Abstract

Incisional hernias (IH) following abdominal surgery persist as morbid, costly, and multi-disciplinary surgical challenges. Using longitudinal, multi-state, administrative claims data (HCUP State Inpatient Databases (SID)); (HCUP State Ambulatory Surgery and Services Databases (SASD)), we aimed to characterize the epidemiology, outcomes, recurrence, and costs of IH. 529,108 patients undergoing abdominal surgery in 2010 across six specialties (colorectal, general/bariatric, hepatobiliary, obstetrics/gynecology, urology, and vascular) were identified within inpatient and ambulatory databases for Florida (FL), Iowa (IA), Nebraska (NE), New York (NY), and Utah (UT). IH repairs, complications, and expenditures were assessed through 2014. Predictive regression modeling was validated using a training set of 1000 bootstrapped repetitions. 16,169 (3.1%) patients developed hernias requiring repair (4.3-year mean follow-up), 3176 (20%) underwent recurrent repair, and 731 (23%) underwent re-recurrent repair. Patients with IH had increased readmissions (6.6 vs. 2.4), morbidity (39 vs. 8% surgical and 22 vs. 7% medical), and costs ($46,000 vs. $25,000) when compared to patients without IH (p < 0.001). IH expenditures totaled $875 million: initial ($687 million), recurrent ($155 million), and re-recurrent hernias ($33 million). IH predominated in colorectal (10%), hepatobiliary (8%), and vascular (5%) procedures. Of 31 significant independent IH risk factors (p < 0.001), obesity, age, smoking, open surgery, and prior surgery were pervasive across surgical specialties.
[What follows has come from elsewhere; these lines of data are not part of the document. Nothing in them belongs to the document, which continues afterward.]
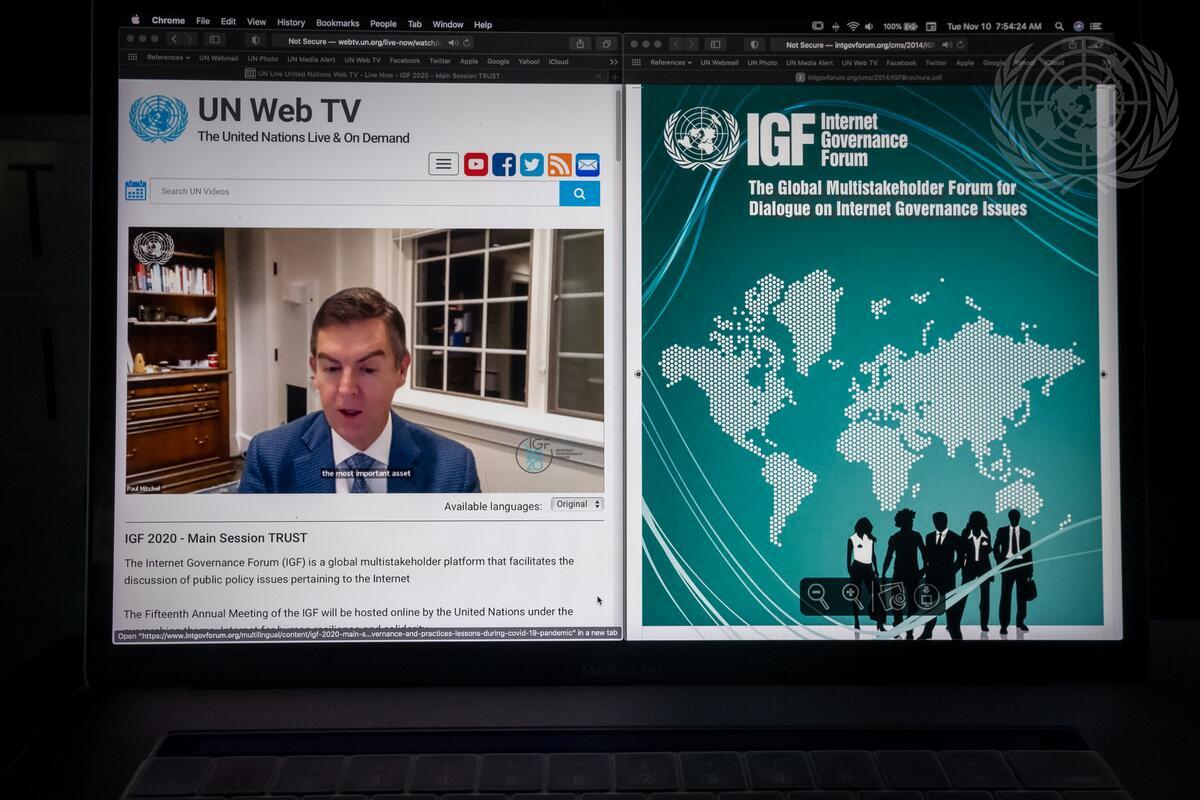Image resolution: width=1200 pixels, height=800 pixels.
Task: Open the History menu in menu bar
Action: click(291, 23)
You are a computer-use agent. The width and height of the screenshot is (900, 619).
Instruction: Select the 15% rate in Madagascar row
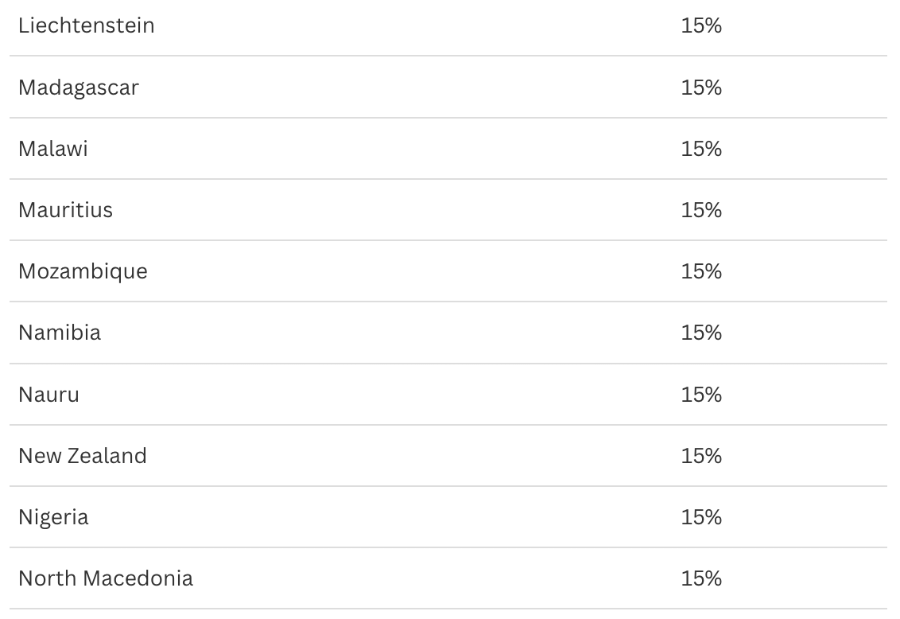coord(701,87)
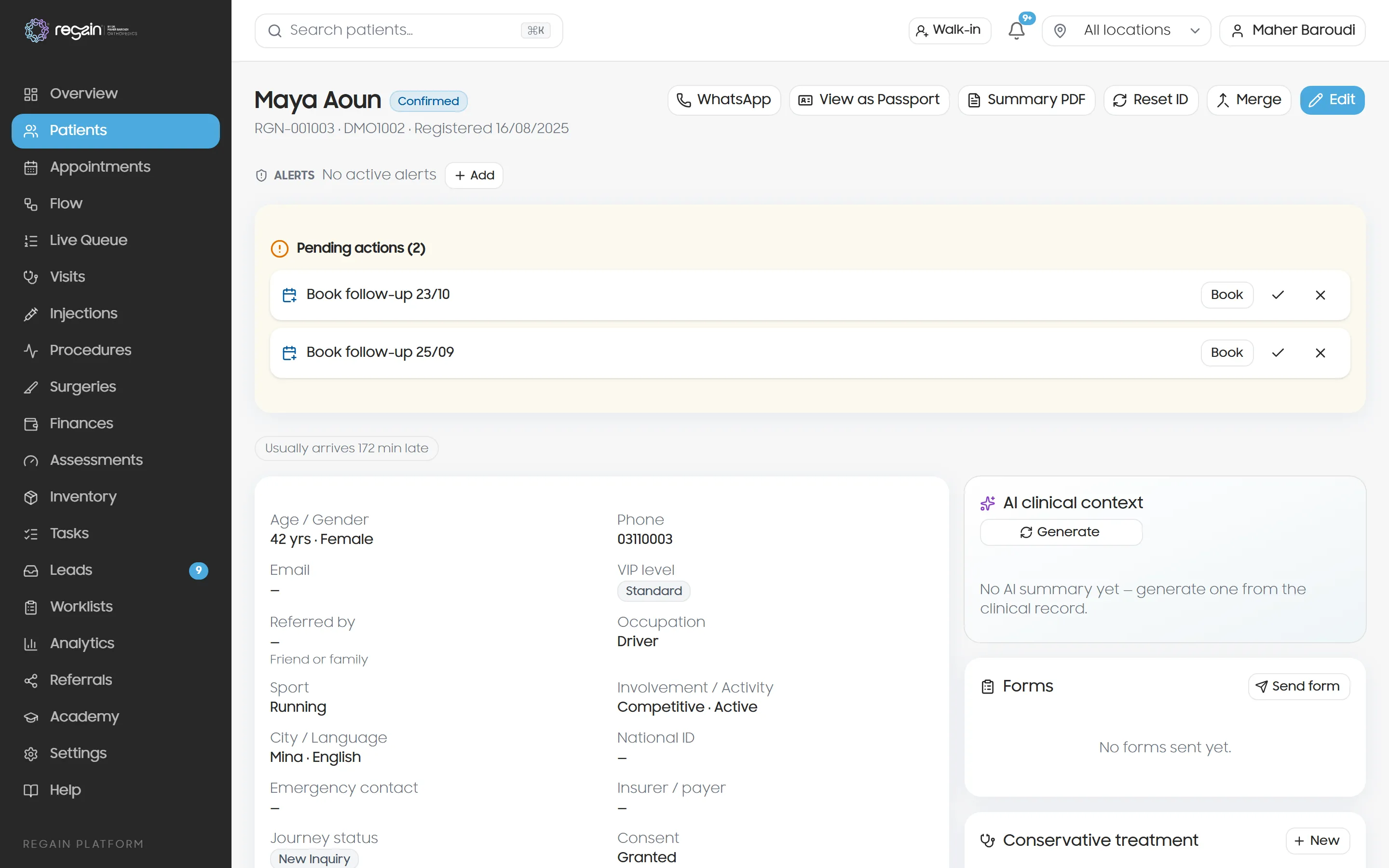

IH represents an unremitting surgical epidemic associated with considerable morbidity, costs, and features consistent with a chronic disease state. We define critical pervasive risk factors (obesity, age, smoking open surgery, and prior surgery) independently associated with IH across surgical disciplines. With failed repairs, subsequent success becomes less likely, increasing morbidity and costs-underscoring the critical importance of optimal treatment and prevention.